To do: Could each record be written out again exactly as it stands?

==*==

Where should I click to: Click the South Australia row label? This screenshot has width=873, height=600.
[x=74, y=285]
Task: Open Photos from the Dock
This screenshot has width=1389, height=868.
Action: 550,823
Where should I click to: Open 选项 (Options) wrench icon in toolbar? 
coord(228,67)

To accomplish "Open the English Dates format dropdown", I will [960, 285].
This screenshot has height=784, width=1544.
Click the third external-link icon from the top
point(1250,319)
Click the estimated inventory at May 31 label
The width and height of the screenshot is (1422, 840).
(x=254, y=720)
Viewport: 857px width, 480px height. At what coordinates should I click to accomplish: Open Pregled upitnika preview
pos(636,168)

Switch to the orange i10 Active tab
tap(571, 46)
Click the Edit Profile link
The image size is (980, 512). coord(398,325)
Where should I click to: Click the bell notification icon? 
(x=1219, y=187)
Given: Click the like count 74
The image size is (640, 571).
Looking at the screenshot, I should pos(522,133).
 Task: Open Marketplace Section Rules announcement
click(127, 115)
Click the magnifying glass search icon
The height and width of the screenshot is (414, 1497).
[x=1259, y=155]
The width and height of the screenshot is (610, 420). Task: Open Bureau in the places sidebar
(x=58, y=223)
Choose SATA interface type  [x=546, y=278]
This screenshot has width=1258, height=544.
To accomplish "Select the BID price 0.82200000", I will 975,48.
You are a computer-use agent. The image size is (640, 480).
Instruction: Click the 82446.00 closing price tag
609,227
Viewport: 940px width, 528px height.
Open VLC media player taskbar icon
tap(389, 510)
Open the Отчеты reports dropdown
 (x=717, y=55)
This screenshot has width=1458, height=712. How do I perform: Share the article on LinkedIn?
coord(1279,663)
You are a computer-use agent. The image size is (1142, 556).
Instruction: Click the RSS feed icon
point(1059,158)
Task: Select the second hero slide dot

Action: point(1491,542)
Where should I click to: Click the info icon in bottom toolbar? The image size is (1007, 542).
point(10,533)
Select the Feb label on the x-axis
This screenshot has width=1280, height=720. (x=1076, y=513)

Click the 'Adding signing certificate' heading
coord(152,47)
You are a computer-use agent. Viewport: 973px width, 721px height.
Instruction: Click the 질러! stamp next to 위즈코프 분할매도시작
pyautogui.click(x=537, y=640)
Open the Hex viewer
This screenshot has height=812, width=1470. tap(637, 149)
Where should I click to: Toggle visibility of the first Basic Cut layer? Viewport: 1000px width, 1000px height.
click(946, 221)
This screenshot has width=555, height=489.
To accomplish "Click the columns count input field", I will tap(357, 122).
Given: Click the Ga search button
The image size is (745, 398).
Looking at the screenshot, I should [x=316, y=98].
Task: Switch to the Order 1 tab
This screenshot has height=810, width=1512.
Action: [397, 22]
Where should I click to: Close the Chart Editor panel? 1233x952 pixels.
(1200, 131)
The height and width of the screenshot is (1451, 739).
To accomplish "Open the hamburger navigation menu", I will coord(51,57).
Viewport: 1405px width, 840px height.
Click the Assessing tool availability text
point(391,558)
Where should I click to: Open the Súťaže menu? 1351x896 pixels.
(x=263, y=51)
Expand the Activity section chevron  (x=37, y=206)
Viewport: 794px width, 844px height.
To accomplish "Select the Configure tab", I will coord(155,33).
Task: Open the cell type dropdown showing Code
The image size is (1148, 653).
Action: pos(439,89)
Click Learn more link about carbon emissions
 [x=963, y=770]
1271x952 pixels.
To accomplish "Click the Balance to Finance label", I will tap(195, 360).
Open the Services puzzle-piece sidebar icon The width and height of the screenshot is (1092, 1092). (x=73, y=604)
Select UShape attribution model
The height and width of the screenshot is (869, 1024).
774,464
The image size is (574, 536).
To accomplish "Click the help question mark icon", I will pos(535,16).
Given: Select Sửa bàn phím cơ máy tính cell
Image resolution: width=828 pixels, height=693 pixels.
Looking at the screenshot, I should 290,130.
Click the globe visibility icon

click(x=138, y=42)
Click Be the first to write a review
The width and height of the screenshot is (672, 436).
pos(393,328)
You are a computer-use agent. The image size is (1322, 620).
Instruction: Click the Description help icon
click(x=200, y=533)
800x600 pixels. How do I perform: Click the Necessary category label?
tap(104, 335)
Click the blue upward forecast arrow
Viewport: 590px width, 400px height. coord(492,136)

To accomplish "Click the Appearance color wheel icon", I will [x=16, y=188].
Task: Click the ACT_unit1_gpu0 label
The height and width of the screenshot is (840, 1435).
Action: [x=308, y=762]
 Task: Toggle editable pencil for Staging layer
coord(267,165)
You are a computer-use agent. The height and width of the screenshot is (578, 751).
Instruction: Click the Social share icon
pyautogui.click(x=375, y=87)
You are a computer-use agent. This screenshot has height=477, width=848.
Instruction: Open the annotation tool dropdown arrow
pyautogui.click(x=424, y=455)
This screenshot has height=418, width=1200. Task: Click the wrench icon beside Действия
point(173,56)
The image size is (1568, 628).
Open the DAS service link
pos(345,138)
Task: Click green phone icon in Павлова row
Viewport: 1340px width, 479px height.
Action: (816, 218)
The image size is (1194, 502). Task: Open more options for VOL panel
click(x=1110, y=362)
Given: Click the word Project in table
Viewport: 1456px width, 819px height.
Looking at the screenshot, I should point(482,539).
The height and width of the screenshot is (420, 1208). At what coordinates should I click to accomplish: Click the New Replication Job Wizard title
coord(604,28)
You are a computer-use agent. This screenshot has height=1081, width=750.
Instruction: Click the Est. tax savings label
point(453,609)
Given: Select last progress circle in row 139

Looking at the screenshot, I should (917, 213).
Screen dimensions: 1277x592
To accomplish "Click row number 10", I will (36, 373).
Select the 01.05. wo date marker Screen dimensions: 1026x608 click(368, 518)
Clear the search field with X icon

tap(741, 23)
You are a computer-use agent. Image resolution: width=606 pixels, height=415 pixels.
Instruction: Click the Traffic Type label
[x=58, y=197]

==*==

Answer for this exercise:
Where should I click to: Click the South Australia row label? This screenshot has width=873, height=600.
[x=74, y=285]
Task: Open Photos from the Dock
This screenshot has width=1389, height=868.
Action: 550,823
Where should I click to: Open 选项 (Options) wrench icon in toolbar? 
coord(228,67)

To accomplish "Open the English Dates format dropdown", I will [960, 285].
This screenshot has height=784, width=1544.
Click the third external-link icon from the top
point(1250,319)
Click the estimated inventory at May 31 label
The width and height of the screenshot is (1422, 840).
(x=254, y=720)
Viewport: 857px width, 480px height. At what coordinates should I click to accomplish: Open Pregled upitnika preview
pos(636,168)

Switch to the orange i10 Active tab
tap(571, 46)
Click the Edit Profile link
The image size is (980, 512). coord(398,325)
Where should I click to: Click the bell notification icon? 
(x=1219, y=187)
Given: Click the like count 74
The image size is (640, 571).
Looking at the screenshot, I should pos(522,133).
 Task: Open Marketplace Section Rules announcement
click(127, 115)
Click the magnifying glass search icon
The height and width of the screenshot is (414, 1497).
[x=1259, y=155]
The width and height of the screenshot is (610, 420). Task: Open Bureau in the places sidebar
(x=58, y=223)
Choose SATA interface type  [x=546, y=278]
This screenshot has width=1258, height=544.
To accomplish "Select the BID price 0.82200000", I will 975,48.
You are a computer-use agent. The image size is (640, 480).
Instruction: Click the 82446.00 closing price tag
609,227
Viewport: 940px width, 528px height.
Open VLC media player taskbar icon
tap(389, 510)
Open the Отчеты reports dropdown
 (x=717, y=55)
This screenshot has width=1458, height=712. How do I perform: Share the article on LinkedIn?
coord(1279,663)
You are a computer-use agent. The image size is (1142, 556).
Instruction: Click the RSS feed icon
point(1059,158)
Task: Select the second hero slide dot

Action: point(1491,542)
Where should I click to: Click the info icon in bottom toolbar? The image size is (1007, 542).
point(10,533)
Select the Feb label on the x-axis
This screenshot has width=1280, height=720. (x=1076, y=513)

Click the 'Adding signing certificate' heading
coord(152,47)
You are a computer-use agent. Viewport: 973px width, 721px height.
Instruction: Click the 질러! stamp next to 위즈코프 분할매도시작
pyautogui.click(x=537, y=640)
Open the Hex viewer
This screenshot has height=812, width=1470. tap(637, 149)
Where should I click to: Toggle visibility of the first Basic Cut layer? Viewport: 1000px width, 1000px height.
click(946, 221)
This screenshot has width=555, height=489.
To accomplish "Click the columns count input field", I will tap(357, 122).
Given: Click the Ga search button
The image size is (745, 398).
Looking at the screenshot, I should [x=316, y=98].
Task: Switch to the Order 1 tab
This screenshot has height=810, width=1512.
Action: [397, 22]
Where should I click to: Close the Chart Editor panel? 1233x952 pixels.
(1200, 131)
The height and width of the screenshot is (1451, 739).
To accomplish "Open the hamburger navigation menu", I will coord(51,57).
Viewport: 1405px width, 840px height.
Click the Assessing tool availability text
point(391,558)
Where should I click to: Open the Súťaže menu? 1351x896 pixels.
(x=263, y=51)
Expand the Activity section chevron  (x=37, y=206)
Viewport: 794px width, 844px height.
To accomplish "Select the Configure tab", I will coord(155,33).
Task: Open the cell type dropdown showing Code
The image size is (1148, 653).
Action: pos(439,89)
Click Learn more link about carbon emissions
 [x=963, y=770]
1271x952 pixels.
To accomplish "Click the Balance to Finance label", I will tap(195, 360).
Open the Services puzzle-piece sidebar icon The width and height of the screenshot is (1092, 1092). (x=73, y=604)
Select UShape attribution model
The height and width of the screenshot is (869, 1024).
774,464
The image size is (574, 536).
To accomplish "Click the help question mark icon", I will pos(535,16).
Given: Select Sửa bàn phím cơ máy tính cell
Image resolution: width=828 pixels, height=693 pixels.
Looking at the screenshot, I should 290,130.
Click the globe visibility icon

click(x=138, y=42)
Click Be the first to write a review
The width and height of the screenshot is (672, 436).
pos(393,328)
You are a computer-use agent. The image size is (1322, 620).
Instruction: Click the Description help icon
click(x=200, y=533)
800x600 pixels. How do I perform: Click the Necessary category label?
tap(104, 335)
Click the blue upward forecast arrow
Viewport: 590px width, 400px height. coord(492,136)

To accomplish "Click the Appearance color wheel icon", I will [x=16, y=188].
Task: Click the ACT_unit1_gpu0 label
The height and width of the screenshot is (840, 1435).
Action: [x=308, y=762]
 Task: Toggle editable pencil for Staging layer
coord(267,165)
You are a computer-use agent. The height and width of the screenshot is (578, 751).
Instruction: Click the Social share icon
pyautogui.click(x=375, y=87)
You are a computer-use agent. This screenshot has height=477, width=848.
Instruction: Open the annotation tool dropdown arrow
pyautogui.click(x=424, y=455)
This screenshot has height=418, width=1200. Task: Click the wrench icon beside Действия
point(173,56)
The image size is (1568, 628).
Open the DAS service link
pos(345,138)
Task: Click green phone icon in Павлова row
Viewport: 1340px width, 479px height.
Action: (816, 218)
The image size is (1194, 502). Task: Open more options for VOL panel
click(x=1110, y=362)
Given: Click the word Project in table
Viewport: 1456px width, 819px height.
Looking at the screenshot, I should point(482,539).
The height and width of the screenshot is (420, 1208). At what coordinates should I click to accomplish: Click the New Replication Job Wizard title
coord(604,28)
You are a computer-use agent. This screenshot has height=1081, width=750.
Instruction: Click the Est. tax savings label
point(453,609)
Given: Select last progress circle in row 139

Looking at the screenshot, I should (917, 213).
Screen dimensions: 1277x592
To accomplish "Click row number 10", I will (36, 373).
Select the 01.05. wo date marker Screen dimensions: 1026x608 click(368, 518)
Clear the search field with X icon

tap(741, 23)
You are a computer-use agent. Image resolution: width=606 pixels, height=415 pixels.
Instruction: Click the Traffic Type label
[x=58, y=197]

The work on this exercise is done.